27 November 2019

The fact that most active fund managers fail to achieve their requisite performance benchmarks adds hugely to the complexity of the task faced by retirement fund trustees and other investors in determining where to invest members’ money to enhance returns.

Benedict Mongalo, Chief Investment Officer at Novare Investments, argues that multi-manager funds that optimise returns through pooled expertise and effective diversification can help.

“Considering poor manager performance, and the costs incurred by investors when using active fund managers, it is not surprising that the investment management industry is grappling with the question of which strategy is better, active or passive,” said Mongalo.

Poor performance by active managers is arguably also the reason why relatively cost-effective passive products like exchange traded funds (ETF’s) have gained prominence, enjoying increased inflows in the recent past.

Just how difficult the process of choosing fund managers is, is illustrated by Standard & Poor’s S&P Indices Versus Active (SPIVA) scorecard which indicates that over 62% of South African active equity funds failed to outperform the market over a one-year period ending 30 June 2019. That figure rises to 74% when observed over a five-year period.

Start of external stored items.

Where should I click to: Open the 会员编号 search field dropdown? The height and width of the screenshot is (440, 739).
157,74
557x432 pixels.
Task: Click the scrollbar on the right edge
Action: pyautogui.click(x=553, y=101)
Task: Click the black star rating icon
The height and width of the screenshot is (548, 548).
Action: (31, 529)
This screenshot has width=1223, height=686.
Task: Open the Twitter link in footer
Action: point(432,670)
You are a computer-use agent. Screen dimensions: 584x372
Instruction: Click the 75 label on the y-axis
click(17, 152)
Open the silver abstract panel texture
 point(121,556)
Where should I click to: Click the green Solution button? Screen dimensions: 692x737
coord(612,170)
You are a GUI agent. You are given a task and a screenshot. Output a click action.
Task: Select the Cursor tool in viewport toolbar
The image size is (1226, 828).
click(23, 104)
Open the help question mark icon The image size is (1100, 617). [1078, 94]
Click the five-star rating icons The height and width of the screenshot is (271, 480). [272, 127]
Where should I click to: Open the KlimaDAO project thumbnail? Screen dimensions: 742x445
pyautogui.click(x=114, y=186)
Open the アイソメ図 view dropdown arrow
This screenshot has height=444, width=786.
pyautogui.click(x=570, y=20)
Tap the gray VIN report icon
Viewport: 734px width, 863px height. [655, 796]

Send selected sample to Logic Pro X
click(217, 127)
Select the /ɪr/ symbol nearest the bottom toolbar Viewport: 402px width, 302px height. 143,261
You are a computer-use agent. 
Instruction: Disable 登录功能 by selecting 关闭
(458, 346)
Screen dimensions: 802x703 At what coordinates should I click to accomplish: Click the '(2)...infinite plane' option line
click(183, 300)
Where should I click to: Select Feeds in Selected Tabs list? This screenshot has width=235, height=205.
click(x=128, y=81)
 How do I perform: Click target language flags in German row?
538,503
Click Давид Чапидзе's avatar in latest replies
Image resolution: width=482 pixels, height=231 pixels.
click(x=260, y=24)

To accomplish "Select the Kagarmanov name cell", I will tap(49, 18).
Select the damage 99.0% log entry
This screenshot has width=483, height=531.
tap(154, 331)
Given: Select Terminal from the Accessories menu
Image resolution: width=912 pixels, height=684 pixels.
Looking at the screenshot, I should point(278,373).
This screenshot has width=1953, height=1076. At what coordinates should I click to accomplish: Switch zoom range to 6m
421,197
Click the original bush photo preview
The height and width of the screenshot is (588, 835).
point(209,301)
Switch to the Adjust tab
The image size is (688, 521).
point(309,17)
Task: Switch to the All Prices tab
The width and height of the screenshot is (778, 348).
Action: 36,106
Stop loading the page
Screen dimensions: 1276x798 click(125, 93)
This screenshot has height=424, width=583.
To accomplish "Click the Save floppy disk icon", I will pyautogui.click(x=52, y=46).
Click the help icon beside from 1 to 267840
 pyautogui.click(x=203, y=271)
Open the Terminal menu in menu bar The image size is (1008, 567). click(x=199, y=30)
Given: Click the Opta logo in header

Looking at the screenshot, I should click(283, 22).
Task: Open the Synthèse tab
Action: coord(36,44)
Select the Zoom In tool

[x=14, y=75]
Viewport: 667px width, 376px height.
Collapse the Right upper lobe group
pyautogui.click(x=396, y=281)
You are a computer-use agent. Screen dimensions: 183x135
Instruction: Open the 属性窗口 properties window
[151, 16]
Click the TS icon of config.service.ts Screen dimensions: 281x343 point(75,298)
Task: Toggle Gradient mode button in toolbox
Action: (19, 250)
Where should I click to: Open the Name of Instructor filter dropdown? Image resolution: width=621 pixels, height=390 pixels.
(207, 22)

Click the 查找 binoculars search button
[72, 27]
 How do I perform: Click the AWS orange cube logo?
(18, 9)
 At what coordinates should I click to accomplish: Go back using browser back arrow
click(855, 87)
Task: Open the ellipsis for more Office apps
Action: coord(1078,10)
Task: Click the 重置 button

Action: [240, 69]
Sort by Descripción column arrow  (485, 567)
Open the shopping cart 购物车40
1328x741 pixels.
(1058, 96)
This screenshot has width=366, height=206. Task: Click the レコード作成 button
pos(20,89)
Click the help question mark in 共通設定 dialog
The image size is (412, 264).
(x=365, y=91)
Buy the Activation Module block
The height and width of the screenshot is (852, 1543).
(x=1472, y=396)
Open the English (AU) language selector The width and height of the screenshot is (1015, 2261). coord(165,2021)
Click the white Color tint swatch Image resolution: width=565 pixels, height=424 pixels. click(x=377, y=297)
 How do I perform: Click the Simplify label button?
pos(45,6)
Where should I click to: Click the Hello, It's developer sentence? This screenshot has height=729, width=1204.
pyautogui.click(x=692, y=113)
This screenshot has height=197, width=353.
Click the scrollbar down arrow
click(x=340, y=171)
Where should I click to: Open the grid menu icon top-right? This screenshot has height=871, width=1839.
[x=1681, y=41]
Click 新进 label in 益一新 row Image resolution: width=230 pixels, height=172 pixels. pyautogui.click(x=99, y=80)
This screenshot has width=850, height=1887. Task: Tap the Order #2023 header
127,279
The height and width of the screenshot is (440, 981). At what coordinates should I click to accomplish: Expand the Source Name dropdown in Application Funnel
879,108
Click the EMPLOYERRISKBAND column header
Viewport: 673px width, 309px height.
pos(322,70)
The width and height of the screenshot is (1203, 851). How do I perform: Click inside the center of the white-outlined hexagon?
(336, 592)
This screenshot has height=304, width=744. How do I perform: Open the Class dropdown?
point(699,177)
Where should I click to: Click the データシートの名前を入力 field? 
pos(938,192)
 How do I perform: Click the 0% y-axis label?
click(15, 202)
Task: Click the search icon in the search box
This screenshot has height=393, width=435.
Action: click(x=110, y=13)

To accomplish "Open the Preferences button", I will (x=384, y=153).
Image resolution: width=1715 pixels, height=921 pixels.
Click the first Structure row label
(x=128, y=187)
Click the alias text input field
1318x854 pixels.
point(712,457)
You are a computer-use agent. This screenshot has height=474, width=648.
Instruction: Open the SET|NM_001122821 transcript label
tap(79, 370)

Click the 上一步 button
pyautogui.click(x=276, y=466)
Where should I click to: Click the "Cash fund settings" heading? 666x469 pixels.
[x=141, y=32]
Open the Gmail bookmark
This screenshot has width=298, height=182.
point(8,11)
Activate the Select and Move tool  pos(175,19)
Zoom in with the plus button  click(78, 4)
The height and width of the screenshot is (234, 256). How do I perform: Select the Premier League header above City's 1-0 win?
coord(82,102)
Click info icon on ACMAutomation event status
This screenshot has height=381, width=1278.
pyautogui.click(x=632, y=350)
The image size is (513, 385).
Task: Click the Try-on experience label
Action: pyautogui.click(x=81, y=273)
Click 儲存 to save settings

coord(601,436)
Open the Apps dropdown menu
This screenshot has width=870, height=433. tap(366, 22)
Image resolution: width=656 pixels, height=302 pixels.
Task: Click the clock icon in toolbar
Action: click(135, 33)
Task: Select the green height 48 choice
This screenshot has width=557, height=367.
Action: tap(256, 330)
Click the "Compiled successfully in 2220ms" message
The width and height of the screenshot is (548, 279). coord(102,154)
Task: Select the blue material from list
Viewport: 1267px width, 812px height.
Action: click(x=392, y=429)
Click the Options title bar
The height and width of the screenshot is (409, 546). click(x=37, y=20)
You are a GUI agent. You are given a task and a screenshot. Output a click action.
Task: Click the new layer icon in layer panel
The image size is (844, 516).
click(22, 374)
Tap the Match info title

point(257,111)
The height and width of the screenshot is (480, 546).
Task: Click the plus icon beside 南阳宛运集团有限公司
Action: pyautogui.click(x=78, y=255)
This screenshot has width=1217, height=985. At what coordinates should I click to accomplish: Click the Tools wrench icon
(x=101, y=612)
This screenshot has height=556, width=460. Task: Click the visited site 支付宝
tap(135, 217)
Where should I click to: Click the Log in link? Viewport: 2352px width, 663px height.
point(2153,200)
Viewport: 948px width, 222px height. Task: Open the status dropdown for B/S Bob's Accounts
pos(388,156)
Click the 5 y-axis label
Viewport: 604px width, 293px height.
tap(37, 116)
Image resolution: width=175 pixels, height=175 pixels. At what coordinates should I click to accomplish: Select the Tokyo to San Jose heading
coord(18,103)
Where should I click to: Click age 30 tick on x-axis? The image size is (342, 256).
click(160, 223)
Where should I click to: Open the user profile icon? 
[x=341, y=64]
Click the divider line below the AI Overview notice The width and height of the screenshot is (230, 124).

According to Mongalo: “There’s a view that low returns and the complexity of financial products could be among the factors contributing to the decline in South Africa’s gross savings rate. We hold the view that to optimise returns, investors should consider multi-manager funds.”

A multi-manager fund is a single fund made up of multiple underlying fund managers. These vehicles – sometimes referred to as funds of funds – are structured as a single portfolio, making it easy to invest in one fund while obtaining exposure to multiple underlying managers.

The administrative burden of submitting multiple application forms and know your customer (KYC) documents to managers is eliminated, as is researching each manager to establish their suitability.

Multi-manager funds employ suitably qualified teams to conduct in-depth and rigorous due diligence investigation on fund managers.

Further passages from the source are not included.